There is much evidence that adopting such an external focus facilitates unconscious and reflexive processes, which allows patients to gain control over their movement patterns and motor planning, and at the same time come to realize that they were able to move and complete a variety of tasks without an exacerbation of pain. While the patient may experience exercise as a fun and exciting activity, the desired results are more or less achieved without conscious awareness (Wulf and Su 2007, Wulf et al 2004). It is conceivable that external-focus exercise may trigger EIH, but there are no studies to support or refute this notion.
Target-focused therapy appears to improve patient compliance (Gangatharam 2018) and has many other benefits. In contrast to a cognition-targeted approach, patients are not asked to confront their own fears, as this strategy constitutes an internal focus approach. Instead, through participating in a wide variety of challenging activities with an external focus, patients will quickly realize that their functional capacity is far beyond their expectations without experiencing pain with movement and without having to assume an introspective, internal-focus position (Badami et al 2012). Lohse et al. maintained that an internal-focus approach may actually hinder learning new motor skills compared to an external-focus approach, which does not only improve motor performance but could also improve learning in general (Lohse et al 2014). An external-focus approach increases the automaticity of motor control without having to confront patients with their internalized fears (Lohse 2012, Totsika and Wulf 2003).
After more than twenty years of research in external-focus exercise and attentional learning, in 2016, Wulf and Lewthwaite defined the OPTIMAL Theory of Motor, where OPTIMAL is an acronym for Optimizing Performance Through Intrinsic Motivation and Attention for Learning (Wulf and Lewthwaite 2016).

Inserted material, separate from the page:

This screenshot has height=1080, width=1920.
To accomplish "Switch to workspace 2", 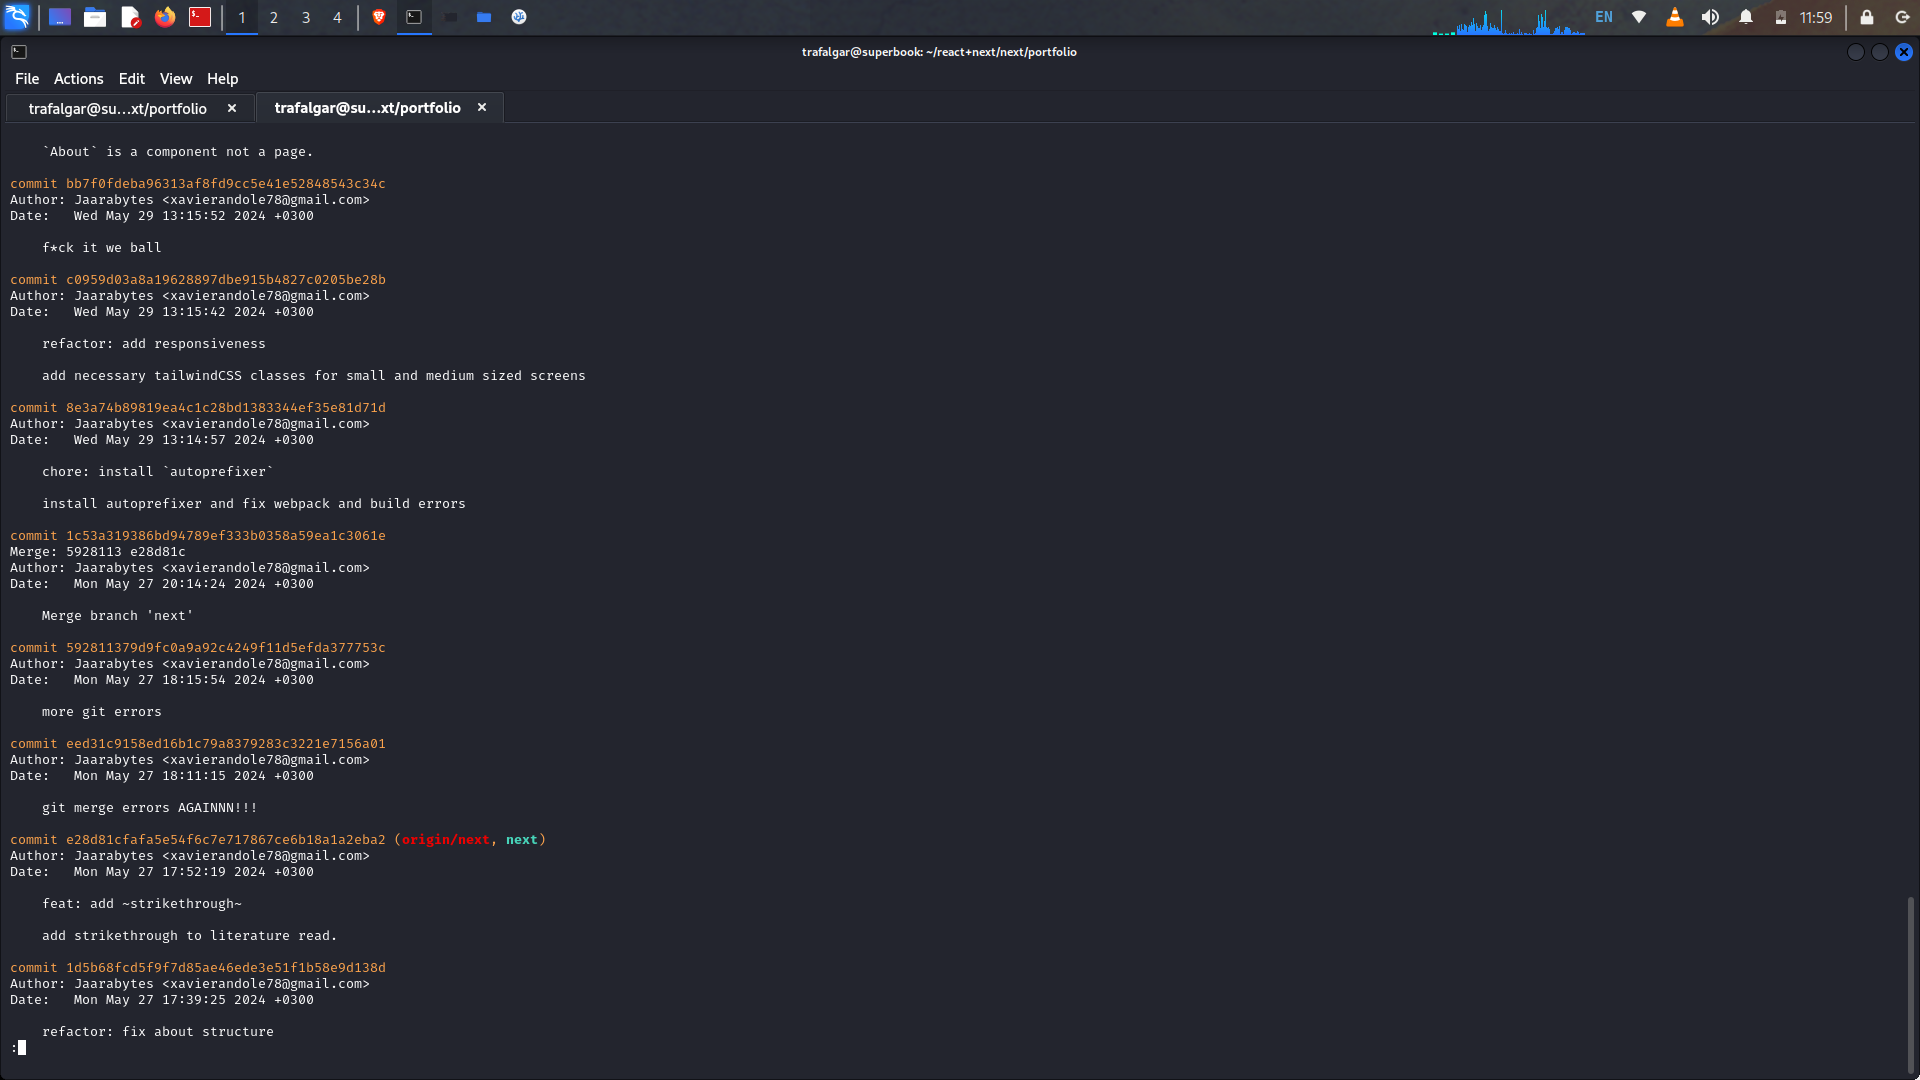I will [274, 17].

The newly defined motor learning theory includes the essential features of an external-focus exercise approach, incorporates the social-cognitive–affective–motor nature of “motor” behavior, and recognizes that motivation, attention, motor performance, and motor learning are intrinsically associated with each other (Lewthwaite and Wulf 2010). Motivational factors are an important aspect of the OPTIMAL theory and by default, of external-focus exercise.